Lee Meelim J, Wang Chuangqi, Carroll Molly J, Brubaker Douglas K, Hyman Bradley T, Lauffenburger Douglas A
Department of Biological Engineering, Massachusetts Institute of Technology, Cambridge, MA, United States.
Weldon School of Biomedical Engineering, Purdue University, West Lafayette, IN, United States.
Front Neurosci. 2021 Sep 30;15:727784. doi: 10.3389/fnins.2021.727784. eCollection 2021.

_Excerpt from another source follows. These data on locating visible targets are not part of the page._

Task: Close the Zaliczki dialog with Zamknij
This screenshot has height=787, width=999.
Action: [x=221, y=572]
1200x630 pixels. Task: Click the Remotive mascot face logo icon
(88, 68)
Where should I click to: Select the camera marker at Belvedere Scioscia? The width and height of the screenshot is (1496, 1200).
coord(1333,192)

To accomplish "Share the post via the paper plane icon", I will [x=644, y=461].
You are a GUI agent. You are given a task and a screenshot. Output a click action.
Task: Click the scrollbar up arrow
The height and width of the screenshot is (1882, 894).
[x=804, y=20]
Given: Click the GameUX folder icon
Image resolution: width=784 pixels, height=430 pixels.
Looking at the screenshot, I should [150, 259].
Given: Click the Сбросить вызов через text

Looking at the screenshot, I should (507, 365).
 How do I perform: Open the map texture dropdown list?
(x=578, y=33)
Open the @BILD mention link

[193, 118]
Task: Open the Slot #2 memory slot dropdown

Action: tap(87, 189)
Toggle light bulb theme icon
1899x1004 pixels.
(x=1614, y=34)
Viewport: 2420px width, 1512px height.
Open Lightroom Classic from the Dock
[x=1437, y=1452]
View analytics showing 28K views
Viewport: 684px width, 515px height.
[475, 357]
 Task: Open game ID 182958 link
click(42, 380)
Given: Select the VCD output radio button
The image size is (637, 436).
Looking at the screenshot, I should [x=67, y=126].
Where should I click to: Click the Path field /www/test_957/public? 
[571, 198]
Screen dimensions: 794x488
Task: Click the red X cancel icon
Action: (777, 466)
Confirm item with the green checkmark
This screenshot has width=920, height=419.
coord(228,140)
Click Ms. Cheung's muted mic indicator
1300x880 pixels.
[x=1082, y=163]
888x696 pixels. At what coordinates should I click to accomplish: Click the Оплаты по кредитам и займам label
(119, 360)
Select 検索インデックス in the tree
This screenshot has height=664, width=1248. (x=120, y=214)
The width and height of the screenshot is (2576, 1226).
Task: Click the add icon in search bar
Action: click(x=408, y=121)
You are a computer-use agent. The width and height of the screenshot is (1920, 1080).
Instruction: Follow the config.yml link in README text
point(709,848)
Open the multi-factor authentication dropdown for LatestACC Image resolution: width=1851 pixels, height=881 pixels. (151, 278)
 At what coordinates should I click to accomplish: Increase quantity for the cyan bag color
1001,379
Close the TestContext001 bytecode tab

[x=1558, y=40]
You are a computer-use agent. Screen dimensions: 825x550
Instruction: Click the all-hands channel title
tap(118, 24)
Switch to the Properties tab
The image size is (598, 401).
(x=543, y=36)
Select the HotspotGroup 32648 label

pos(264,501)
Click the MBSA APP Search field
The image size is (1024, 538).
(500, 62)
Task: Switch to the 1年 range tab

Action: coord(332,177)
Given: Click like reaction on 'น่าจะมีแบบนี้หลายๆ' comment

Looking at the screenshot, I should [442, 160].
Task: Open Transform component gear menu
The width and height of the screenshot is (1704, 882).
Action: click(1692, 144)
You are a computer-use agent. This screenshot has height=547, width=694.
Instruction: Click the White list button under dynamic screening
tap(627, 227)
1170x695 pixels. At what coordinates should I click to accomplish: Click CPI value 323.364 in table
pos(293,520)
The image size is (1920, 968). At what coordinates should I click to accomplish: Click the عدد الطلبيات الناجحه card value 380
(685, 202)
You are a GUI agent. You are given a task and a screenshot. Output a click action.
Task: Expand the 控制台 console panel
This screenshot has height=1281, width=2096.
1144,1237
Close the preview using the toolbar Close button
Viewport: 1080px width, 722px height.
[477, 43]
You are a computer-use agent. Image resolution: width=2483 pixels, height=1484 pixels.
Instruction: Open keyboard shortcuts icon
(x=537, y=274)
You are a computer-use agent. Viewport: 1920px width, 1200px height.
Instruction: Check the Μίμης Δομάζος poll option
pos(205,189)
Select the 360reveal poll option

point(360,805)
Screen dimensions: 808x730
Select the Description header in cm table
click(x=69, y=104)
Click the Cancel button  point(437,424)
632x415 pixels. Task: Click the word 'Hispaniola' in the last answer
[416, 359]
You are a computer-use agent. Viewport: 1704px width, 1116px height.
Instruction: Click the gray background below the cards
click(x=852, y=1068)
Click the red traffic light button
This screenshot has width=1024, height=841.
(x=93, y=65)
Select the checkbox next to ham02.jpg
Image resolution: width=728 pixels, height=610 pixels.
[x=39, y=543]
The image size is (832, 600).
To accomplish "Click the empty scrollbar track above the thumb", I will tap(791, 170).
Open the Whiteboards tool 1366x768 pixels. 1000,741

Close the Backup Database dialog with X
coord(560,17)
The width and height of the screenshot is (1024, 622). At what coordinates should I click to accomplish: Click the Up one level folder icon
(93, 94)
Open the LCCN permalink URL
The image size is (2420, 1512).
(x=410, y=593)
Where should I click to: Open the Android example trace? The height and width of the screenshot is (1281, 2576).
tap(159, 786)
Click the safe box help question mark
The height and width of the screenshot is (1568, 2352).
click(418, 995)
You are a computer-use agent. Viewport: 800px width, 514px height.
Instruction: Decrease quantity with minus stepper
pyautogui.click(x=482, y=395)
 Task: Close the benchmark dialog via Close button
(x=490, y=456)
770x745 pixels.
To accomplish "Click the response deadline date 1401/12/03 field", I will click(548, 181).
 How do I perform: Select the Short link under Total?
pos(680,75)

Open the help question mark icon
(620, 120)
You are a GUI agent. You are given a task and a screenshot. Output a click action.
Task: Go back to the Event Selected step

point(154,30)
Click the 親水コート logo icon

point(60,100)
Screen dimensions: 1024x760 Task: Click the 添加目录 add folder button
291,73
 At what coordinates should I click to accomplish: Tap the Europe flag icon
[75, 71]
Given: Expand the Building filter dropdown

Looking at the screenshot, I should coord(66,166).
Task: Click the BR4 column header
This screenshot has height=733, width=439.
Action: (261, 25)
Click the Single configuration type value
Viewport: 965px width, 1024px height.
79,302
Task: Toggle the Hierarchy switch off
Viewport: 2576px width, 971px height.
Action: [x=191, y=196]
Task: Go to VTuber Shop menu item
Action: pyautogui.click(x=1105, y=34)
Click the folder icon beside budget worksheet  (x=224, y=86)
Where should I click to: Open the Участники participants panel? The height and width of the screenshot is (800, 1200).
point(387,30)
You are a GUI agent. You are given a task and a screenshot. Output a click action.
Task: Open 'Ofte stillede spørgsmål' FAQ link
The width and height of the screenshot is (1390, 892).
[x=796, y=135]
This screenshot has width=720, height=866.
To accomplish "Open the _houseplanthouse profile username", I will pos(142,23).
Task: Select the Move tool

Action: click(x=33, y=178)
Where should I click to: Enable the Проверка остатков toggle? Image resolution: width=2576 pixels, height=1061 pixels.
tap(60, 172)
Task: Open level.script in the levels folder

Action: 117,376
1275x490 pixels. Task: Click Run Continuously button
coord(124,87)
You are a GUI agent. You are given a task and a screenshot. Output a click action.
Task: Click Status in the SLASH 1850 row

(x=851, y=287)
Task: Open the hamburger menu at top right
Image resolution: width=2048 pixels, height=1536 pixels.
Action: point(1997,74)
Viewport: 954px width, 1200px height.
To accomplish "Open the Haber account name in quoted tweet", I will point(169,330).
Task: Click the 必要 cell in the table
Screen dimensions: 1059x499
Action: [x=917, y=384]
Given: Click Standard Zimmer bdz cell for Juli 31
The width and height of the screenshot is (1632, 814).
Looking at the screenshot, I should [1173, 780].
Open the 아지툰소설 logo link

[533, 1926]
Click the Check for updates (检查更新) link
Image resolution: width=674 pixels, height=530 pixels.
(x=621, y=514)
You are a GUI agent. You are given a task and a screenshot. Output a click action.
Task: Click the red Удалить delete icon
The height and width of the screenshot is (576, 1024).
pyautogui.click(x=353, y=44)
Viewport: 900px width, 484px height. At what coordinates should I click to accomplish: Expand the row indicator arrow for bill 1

Mouse models are vital for preclinical research on Alzheimer's disease (AD) pathobiology. Many traditional models are driven by autosomal dominant mutations identified from early onset AD genetics whereas late onset and sporadic forms of the disease are predominant among human patients. Alongside ongoing experimental efforts to improve fidelity of mouse model representation of late onset AD, a computational framework termed Translatable Components Regression (TransComp-R) offers a complementary approach to leverage human and mouse datasets concurrently to enhance translation capabilities. We employ TransComp-R to integratively analyze transcriptomic data from human postmortem and traditional amyloid mouse model hippocampi to identify pathway-level signatures present in human patient samples yet predictive of mouse model disease status. This method allows concomitant evaluation of datasets across different species beyond observational seeking of direct commonalities between the species. Additional linear modeling focuses on decoupling disease signatures from effects of aging. Our results elucidated mouse-to-human translatable signatures associated with disease: excitatory synapses, inflammatory cytokine signaling, and complement cascade- and TYROBP-based innate immune activity; these signatures all find validation in previous literature. Additionally, we identified agonists of the Tyro3 / Axl / MerTK (TAM) receptor family as significant contributors to the cross-species innate immune signature; the mechanistic roles of the TAM receptor family in AD merit further dedicated study. We have demonstrated that TransComp-R can enhance translational understanding of relationships between AD mouse model data and human data, thus aiding generation of biological hypotheses concerning AD progression and holding promise for improved preclinical evaluation of therapies.
小鼠模型对于阿尔茨海默病(AD)病理生物学的临床前研究至关重要。许多传统模型由早发性AD遗传学中鉴定出的常染色体显性突变驱动,而晚发性和散发性形式的疾病在人类患者中占主导地位。除了正在进行的提高小鼠模型对晚发性AD代表性保真度的实验努力外,一种称为可翻译成分回归(TransComp-R)的计算框架提供了一种补充方法,可同时利用人类和小鼠数据集来增强翻译能力。我们使用TransComp-R对来自人类尸检和传统淀粉样蛋白小鼠模型海马体的转录组数据进行综合分析,以识别存在于人类患者样本中但可预测小鼠模型疾病状态的通路水平特征。这种方法允许对不同物种的数据集进行伴随评估,而不仅仅是观察物种之间的直接共性。额外的线性建模专注于将疾病特征与衰老效应解耦。我们的结果阐明了与疾病相关的小鼠到人类的可翻译特征:兴奋性突触、炎性细胞因子信号传导以及基于补体级联和TYROBP的先天免疫活性;这些特征均在先前文献中得到验证。此外,我们将酪氨酸激酶3/AXL/巨噬细胞清道夫受体酪氨酸激酶(TAM)受体家族的激动剂鉴定为跨物种先天免疫特征的重要贡献者;TAM受体家族在AD中的机制作用值得进一步专门研究。我们已经证明,TransComp-R可以增强对AD小鼠模型数据与人类数据之间关系的翻译理解,从而有助于生成关于AD进展的生物学假设,并有望改善治疗的临床前评估。